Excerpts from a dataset

········

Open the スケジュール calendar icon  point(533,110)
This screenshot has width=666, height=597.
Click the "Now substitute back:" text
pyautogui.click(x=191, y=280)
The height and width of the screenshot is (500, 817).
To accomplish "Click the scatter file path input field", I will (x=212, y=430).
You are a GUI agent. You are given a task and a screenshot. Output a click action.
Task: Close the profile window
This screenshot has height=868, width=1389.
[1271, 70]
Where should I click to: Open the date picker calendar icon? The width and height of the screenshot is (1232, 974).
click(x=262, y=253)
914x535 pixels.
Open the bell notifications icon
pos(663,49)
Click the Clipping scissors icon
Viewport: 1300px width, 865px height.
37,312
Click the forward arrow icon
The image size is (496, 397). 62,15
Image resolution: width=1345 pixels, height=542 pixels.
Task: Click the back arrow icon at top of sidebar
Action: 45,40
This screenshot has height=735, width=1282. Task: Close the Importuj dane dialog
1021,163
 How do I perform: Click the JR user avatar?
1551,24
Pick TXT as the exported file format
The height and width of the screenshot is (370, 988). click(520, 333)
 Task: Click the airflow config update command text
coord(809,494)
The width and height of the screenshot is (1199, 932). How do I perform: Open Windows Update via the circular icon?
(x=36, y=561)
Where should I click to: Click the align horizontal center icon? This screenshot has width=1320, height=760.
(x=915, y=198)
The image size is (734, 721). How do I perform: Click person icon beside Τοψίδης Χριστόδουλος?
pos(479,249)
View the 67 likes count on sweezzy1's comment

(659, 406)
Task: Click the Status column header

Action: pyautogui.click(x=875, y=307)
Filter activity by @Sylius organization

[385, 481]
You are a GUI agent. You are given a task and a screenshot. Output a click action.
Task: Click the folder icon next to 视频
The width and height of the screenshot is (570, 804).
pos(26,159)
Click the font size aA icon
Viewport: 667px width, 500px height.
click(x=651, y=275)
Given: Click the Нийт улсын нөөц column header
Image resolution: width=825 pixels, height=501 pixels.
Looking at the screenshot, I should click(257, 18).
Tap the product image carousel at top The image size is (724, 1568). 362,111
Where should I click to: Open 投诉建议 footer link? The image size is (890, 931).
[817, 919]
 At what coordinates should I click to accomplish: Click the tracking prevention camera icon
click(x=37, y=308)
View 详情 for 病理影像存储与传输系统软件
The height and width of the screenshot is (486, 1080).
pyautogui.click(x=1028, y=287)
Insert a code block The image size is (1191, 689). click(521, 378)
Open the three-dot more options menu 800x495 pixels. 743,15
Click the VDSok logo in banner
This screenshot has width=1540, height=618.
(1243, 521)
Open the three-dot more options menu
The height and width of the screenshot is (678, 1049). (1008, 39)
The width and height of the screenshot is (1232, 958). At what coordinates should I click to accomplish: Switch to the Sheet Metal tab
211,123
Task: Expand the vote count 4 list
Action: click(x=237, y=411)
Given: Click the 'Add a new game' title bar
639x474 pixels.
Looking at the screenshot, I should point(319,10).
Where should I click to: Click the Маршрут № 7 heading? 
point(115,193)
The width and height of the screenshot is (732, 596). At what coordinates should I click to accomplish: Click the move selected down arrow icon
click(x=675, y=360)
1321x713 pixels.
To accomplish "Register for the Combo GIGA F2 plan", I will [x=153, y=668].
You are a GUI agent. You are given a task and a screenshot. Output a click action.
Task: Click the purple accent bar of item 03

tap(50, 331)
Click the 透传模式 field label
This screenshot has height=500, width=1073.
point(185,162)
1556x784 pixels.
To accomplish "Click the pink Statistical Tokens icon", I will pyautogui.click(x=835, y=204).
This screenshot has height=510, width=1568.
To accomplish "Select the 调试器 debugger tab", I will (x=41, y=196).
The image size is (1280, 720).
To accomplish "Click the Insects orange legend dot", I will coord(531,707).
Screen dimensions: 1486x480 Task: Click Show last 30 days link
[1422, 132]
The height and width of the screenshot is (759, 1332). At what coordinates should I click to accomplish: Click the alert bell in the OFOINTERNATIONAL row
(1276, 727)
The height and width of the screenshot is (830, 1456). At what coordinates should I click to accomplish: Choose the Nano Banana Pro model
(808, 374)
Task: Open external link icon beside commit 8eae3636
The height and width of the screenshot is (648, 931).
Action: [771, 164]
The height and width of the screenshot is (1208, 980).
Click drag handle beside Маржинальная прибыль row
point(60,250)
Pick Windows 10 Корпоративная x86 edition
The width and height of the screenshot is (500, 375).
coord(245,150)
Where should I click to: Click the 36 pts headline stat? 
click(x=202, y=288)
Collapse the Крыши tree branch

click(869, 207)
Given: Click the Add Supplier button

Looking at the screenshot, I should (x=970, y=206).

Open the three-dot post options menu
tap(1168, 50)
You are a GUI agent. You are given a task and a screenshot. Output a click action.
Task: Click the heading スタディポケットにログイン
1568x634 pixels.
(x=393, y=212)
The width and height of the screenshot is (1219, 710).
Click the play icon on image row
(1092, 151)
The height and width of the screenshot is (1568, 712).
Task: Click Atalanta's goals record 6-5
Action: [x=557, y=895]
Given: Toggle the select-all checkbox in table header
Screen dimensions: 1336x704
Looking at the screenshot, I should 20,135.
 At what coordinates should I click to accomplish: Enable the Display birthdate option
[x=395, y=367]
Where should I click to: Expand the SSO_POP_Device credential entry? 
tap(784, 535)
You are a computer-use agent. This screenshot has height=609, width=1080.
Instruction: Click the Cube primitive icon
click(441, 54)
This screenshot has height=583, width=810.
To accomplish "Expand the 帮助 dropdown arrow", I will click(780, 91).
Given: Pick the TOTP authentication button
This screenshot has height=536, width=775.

········

Repeat the entries exactly, all of them.

• [Task response]
Open the スケジュール calendar icon  point(533,110)
This screenshot has width=666, height=597.
Click the "Now substitute back:" text
pyautogui.click(x=191, y=280)
The height and width of the screenshot is (500, 817).
To accomplish "Click the scatter file path input field", I will (x=212, y=430).
You are a GUI agent. You are given a task and a screenshot. Output a click action.
Task: Close the profile window
This screenshot has height=868, width=1389.
[1271, 70]
Where should I click to: Open the date picker calendar icon? The width and height of the screenshot is (1232, 974).
click(x=262, y=253)
914x535 pixels.
Open the bell notifications icon
pos(663,49)
Click the Clipping scissors icon
Viewport: 1300px width, 865px height.
37,312
Click the forward arrow icon
The image size is (496, 397). 62,15
Image resolution: width=1345 pixels, height=542 pixels.
Task: Click the back arrow icon at top of sidebar
Action: 45,40
This screenshot has height=735, width=1282. Task: Close the Importuj dane dialog
1021,163
 How do I perform: Click the JR user avatar?
1551,24
Pick TXT as the exported file format
The height and width of the screenshot is (370, 988). click(520, 333)
 Task: Click the airflow config update command text
coord(809,494)
The width and height of the screenshot is (1199, 932). How do I perform: Open Windows Update via the circular icon?
(x=36, y=561)
Where should I click to: Click the align horizontal center icon? This screenshot has width=1320, height=760.
(x=915, y=198)
The image size is (734, 721). How do I perform: Click person icon beside Τοψίδης Χριστόδουλος?
pos(479,249)
View the 67 likes count on sweezzy1's comment

(659, 406)
Task: Click the Status column header

Action: pyautogui.click(x=875, y=307)
Filter activity by @Sylius organization

[385, 481]
You are a GUI agent. You are given a task and a screenshot. Output a click action.
Task: Click the folder icon next to 视频
The width and height of the screenshot is (570, 804).
pos(26,159)
Click the font size aA icon
Viewport: 667px width, 500px height.
click(x=651, y=275)
Given: Click the Нийт улсын нөөц column header
Image resolution: width=825 pixels, height=501 pixels.
Looking at the screenshot, I should click(257, 18).
Tap the product image carousel at top The image size is (724, 1568). 362,111
Where should I click to: Open 投诉建议 footer link? The image size is (890, 931).
[817, 919]
 At what coordinates should I click to accomplish: Click the tracking prevention camera icon
click(x=37, y=308)
View 详情 for 病理影像存储与传输系统软件
The height and width of the screenshot is (486, 1080).
pyautogui.click(x=1028, y=287)
Insert a code block The image size is (1191, 689). click(521, 378)
Open the three-dot more options menu 800x495 pixels. 743,15
Click the VDSok logo in banner
This screenshot has width=1540, height=618.
(1243, 521)
Open the three-dot more options menu
The height and width of the screenshot is (678, 1049). (1008, 39)
The width and height of the screenshot is (1232, 958). At what coordinates should I click to accomplish: Switch to the Sheet Metal tab
211,123
Task: Expand the vote count 4 list
Action: click(x=237, y=411)
Given: Click the 'Add a new game' title bar
639x474 pixels.
Looking at the screenshot, I should point(319,10).
Where should I click to: Click the Маршрут № 7 heading? 
point(115,193)
The width and height of the screenshot is (732, 596). At what coordinates should I click to accomplish: Click the move selected down arrow icon
click(x=675, y=360)
1321x713 pixels.
To accomplish "Register for the Combo GIGA F2 plan", I will [x=153, y=668].
You are a GUI agent. You are given a task and a screenshot. Output a click action.
Task: Click the purple accent bar of item 03

tap(50, 331)
Click the 透传模式 field label
This screenshot has height=500, width=1073.
point(185,162)
1556x784 pixels.
To accomplish "Click the pink Statistical Tokens icon", I will pyautogui.click(x=835, y=204).
This screenshot has height=510, width=1568.
To accomplish "Select the 调试器 debugger tab", I will (x=41, y=196).
The image size is (1280, 720).
To accomplish "Click the Insects orange legend dot", I will coord(531,707).
Screen dimensions: 1486x480 Task: Click Show last 30 days link
[1422, 132]
The height and width of the screenshot is (759, 1332). At what coordinates should I click to accomplish: Click the alert bell in the OFOINTERNATIONAL row
(1276, 727)
The height and width of the screenshot is (830, 1456). At what coordinates should I click to accomplish: Choose the Nano Banana Pro model
(808, 374)
Task: Open external link icon beside commit 8eae3636
The height and width of the screenshot is (648, 931).
Action: [771, 164]
The height and width of the screenshot is (1208, 980).
Click drag handle beside Маржинальная прибыль row
point(60,250)
Pick Windows 10 Корпоративная x86 edition
The width and height of the screenshot is (500, 375).
coord(245,150)
Where should I click to: Click the 36 pts headline stat? 
click(x=202, y=288)
Collapse the Крыши tree branch

click(869, 207)
Given: Click the Add Supplier button

Looking at the screenshot, I should (x=970, y=206).

Open the three-dot post options menu
tap(1168, 50)
You are a GUI agent. You are given a task and a screenshot. Output a click action.
Task: Click the heading スタディポケットにログイン
1568x634 pixels.
(x=393, y=212)
The width and height of the screenshot is (1219, 710).
Click the play icon on image row
(1092, 151)
The height and width of the screenshot is (1568, 712).
Task: Click Atalanta's goals record 6-5
Action: [x=557, y=895]
Given: Toggle the select-all checkbox in table header
Screen dimensions: 1336x704
Looking at the screenshot, I should 20,135.
 At what coordinates should I click to accomplish: Enable the Display birthdate option
[x=395, y=367]
Where should I click to: Expand the SSO_POP_Device credential entry? 
tap(784, 535)
You are a computer-use agent. This screenshot has height=609, width=1080.
Instruction: Click the Cube primitive icon
click(441, 54)
This screenshot has height=583, width=810.
To accomplish "Expand the 帮助 dropdown arrow", I will click(780, 91).
Given: Pick the TOTP authentication button
This screenshot has height=536, width=775.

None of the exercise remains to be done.